# Slider Crank eq. from Mark's Handbook



## BrianC (Mar 29, 2010)

Has anyone used the slider-crank equations given in Mark's Handbook? The equations are given in the Rotary and Reciprocating Elements section.

I was trying to use the slider velocity equation for problem 13 of 6MS machine design, and I can't get it to give the correct answer for the life of me. It seems that all of the variables are straight forward. I thought the equations would be quick to use for basic slider cranks, but no luck so far.

I am able to solve the problem using instantaneous centers and trig, but from I was hoping the Mark's equation would save some time. Any thoughts?


----------



## Bman (Mar 29, 2010)

I bought a cheap copy off of Amazon, but I haven't found it useful yet... I don't think I am even going to bring it with me since it is kinda bulky...


----------



## MechGuy (Mar 29, 2010)

I took a copy of Mark's with me, and it was good for all of one question on the exam. But who knows, maybe that's the one question that puts you over the top! Might be worth it...


----------



## Solar_Chris (Mar 30, 2010)

BrianC said:


> Has anyone used the slider-crank equations given in Mark's Handbook? The equations are given in the Rotary and Reciprocating Elements section.
> I was trying to use the slider velocity equation for problem 13 of 6MS machine design, and I can't get it to give the correct answer for the life of me. It seems that all of the variables are straight forward. I thought the equations would be quick to use for basic slider cranks, but no luck so far.
> 
> I am able to solve the problem using instantaneous centers and trig, but from I was hoping the Mark's equation would save some time. Any thoughts?

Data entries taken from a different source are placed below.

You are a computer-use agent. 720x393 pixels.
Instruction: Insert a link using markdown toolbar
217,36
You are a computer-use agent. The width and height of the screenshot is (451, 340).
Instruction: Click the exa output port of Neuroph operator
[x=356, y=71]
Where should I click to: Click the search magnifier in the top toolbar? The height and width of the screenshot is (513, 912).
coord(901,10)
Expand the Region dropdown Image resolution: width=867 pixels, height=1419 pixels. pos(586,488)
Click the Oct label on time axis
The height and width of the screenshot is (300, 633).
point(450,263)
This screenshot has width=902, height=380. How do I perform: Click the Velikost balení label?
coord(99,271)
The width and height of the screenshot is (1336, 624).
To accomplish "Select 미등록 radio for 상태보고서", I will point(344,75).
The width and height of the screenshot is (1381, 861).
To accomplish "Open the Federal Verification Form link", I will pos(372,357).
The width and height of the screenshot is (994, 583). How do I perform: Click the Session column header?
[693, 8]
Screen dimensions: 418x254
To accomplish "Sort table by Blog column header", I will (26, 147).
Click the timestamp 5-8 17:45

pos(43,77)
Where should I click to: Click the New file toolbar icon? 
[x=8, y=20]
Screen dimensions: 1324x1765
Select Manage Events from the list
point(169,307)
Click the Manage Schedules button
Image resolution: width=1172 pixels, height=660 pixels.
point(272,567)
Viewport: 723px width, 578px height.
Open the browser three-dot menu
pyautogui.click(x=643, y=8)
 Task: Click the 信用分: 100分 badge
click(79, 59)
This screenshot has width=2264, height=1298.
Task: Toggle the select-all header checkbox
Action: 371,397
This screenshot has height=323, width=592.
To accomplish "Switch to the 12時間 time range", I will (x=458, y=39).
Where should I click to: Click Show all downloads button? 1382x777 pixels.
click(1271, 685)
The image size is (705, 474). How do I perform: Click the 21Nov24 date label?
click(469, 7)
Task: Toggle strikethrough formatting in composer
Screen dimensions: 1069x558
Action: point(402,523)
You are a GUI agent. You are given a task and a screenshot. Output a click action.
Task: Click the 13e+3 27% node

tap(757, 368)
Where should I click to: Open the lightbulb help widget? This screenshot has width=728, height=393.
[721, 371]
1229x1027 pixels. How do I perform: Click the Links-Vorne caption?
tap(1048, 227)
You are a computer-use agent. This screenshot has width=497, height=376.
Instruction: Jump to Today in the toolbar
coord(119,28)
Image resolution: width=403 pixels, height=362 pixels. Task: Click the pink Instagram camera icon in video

I believe that the solution to the slider crank problem is wrong in the 6 minute solutions book 2nd edition. It says that the arm BC rotates around its instantaneous center, point C with the same angular velocity as the crank. That is a FALSE statement. If that were true then the distance from point B to Point C would always be the same as the crank arm since point B cannot have two different velocities.

I have found so many mistakes in the 6 minute solutions for Machine Design that I double check every single solution that is presented in the book with the MERM and/or other reference materials. There are currently no Errata posted for the 2nd edition 2nd printing on PPI's website which is really bugging me.


----------



## BrianC (Mar 30, 2010)

Thanks Chris. I will have to spend some more time reviewing slider-cranks. I was able to find a simple calculator on-line that gave a result that matched Mark's equation. This makes me believe you are correct about the mistake in 6MS. Now I just have understand the details of my mistake.

Do you have a list of problems that you think may have mistakes? I will be starting the depth section of 6MS this evening.


----------



## BrianC (Mar 30, 2010)

I have found the error of my way Chris. The 6MS answer is definitely wrong. I am happy to see that proper IC technique and Mark's match up. In the end, I got ~ 6 ft/s (73 in/s) for the slider velocity.


----------